Führen Sie die Ansprache des Königs am Vorabend der Schlacht bei Leuthen im Anschluss an ihren letzten Satz fort.

__Ausgewählter Text__.

........

DIE ANSPRACHE DES KÖNIGS AN SEINE
 GENERALE UND STABSOFFIZIERE

am 4. Dezember 1757
dem Vorabend 
der Schlacht bei Leuthen

Ihnen, meine Herren, ist es bekannt, daß es dem Prinzen von Lothringen gelungen ist, Schweidnitz zu erobern, den Herzog von Bevem zu schlagen und sich Meister von Breslau zu machen, während ich gezwungen war, den Fortschritten der Franzosen und Reichsvölker Einhalt zu tun. Ein Teil von Schlesien, meine Hauptstadt und alle meine darin befindlich gewesnen Kriegsbedürfnisse sind verloren gegangen, und meine Widerwärtigkeiten würden aufs höchste gestiegen sein, setzte ich nicht ein unbegrenztes Vertrauen in Ihren Mut, Ihre Standhaftigkeit und Ihre Vaterlandsliebe, die Sie bei so vielen Gelegenheiten mir bewiesen haben. Ich erkenne diese dem Vaterlande und mir geleisteten Dienste mit der innigsten Rührung meines Herzens.
Es ist fast keiner unter Ihnen, der sich nicht durch eine große ehrenvolle Handlung ausgezeichnet hätte, und ich schmeichle mir daher, Sie werden bei vorfallender Gelegenheit nichts an dem mangeln lassen, was der Staat von Ihrer Tapferkeit zu fordern berechtigt ist.

........

__Vorliegende Daten__.
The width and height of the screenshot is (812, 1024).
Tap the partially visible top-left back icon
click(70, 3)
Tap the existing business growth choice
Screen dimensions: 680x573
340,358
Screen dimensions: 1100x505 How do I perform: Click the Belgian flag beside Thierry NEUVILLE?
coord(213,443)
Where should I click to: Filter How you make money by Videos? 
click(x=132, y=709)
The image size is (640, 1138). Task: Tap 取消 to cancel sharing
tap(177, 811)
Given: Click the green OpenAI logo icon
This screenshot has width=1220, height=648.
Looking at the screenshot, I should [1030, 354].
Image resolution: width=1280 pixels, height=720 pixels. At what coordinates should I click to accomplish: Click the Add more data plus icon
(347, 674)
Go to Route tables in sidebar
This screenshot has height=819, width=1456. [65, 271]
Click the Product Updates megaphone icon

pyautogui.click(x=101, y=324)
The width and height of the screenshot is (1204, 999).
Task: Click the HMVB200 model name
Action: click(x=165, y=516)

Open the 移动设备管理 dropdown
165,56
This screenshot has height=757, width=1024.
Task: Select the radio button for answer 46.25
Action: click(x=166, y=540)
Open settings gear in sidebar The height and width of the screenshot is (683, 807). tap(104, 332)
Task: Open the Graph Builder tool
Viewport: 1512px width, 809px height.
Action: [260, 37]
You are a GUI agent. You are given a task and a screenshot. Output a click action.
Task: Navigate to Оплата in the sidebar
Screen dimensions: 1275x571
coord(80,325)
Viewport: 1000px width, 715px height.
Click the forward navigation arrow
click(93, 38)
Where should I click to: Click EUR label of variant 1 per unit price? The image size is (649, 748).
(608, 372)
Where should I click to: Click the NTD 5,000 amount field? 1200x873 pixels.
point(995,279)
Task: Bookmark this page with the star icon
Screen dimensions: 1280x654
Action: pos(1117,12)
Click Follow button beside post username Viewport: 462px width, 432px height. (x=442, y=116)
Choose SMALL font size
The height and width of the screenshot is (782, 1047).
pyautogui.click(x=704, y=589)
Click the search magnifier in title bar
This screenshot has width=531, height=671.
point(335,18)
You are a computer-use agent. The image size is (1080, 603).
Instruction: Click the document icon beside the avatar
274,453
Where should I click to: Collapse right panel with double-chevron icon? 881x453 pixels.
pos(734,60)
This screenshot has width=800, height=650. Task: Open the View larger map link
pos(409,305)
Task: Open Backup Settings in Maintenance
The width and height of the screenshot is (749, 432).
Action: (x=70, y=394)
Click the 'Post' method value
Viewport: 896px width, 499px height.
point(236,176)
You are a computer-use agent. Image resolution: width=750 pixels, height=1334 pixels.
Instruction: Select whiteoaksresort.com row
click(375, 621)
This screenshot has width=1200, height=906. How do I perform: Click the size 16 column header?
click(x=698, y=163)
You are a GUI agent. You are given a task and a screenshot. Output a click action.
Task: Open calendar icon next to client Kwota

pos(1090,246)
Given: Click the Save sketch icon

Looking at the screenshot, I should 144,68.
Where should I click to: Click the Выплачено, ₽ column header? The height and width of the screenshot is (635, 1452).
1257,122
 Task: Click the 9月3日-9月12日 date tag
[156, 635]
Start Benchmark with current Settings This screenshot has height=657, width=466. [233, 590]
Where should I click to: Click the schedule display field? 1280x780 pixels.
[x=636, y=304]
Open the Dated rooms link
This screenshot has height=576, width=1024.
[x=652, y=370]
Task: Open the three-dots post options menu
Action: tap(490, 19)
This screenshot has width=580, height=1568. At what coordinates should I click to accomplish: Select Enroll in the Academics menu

........

__Ergebnis__.
Dieser Zeitpunkt rückt heran; ich würde glauben, nichts getan zu haben, ließe ich die Österreicher in dem Besitze von Schlesien.
Lassen Sie es sich also gesagt sein, ich werde gegen alle Regeln der Kunst die beihnahe dreimal stärkere Armee des Prinzen Karl angreifen, wo ich sie finde. Es ist hier nicht die Frage von der Anzahl der Feinde noch von der Wichtigkeit ihres gewählten Postens; alles dieses, hoffe ich, wird die Herzhaftigkeit meiner Truppen und die richtige Befolgung meiner Dispositionen zu überwinden suchen.
Ich muß diesen Schritt wagen, oder es ist alles verloren; wir müssen den Feind schlagen, oder uns alle vor seinen Batterien begraben lassen.
So denke ich - so werde ich handeln.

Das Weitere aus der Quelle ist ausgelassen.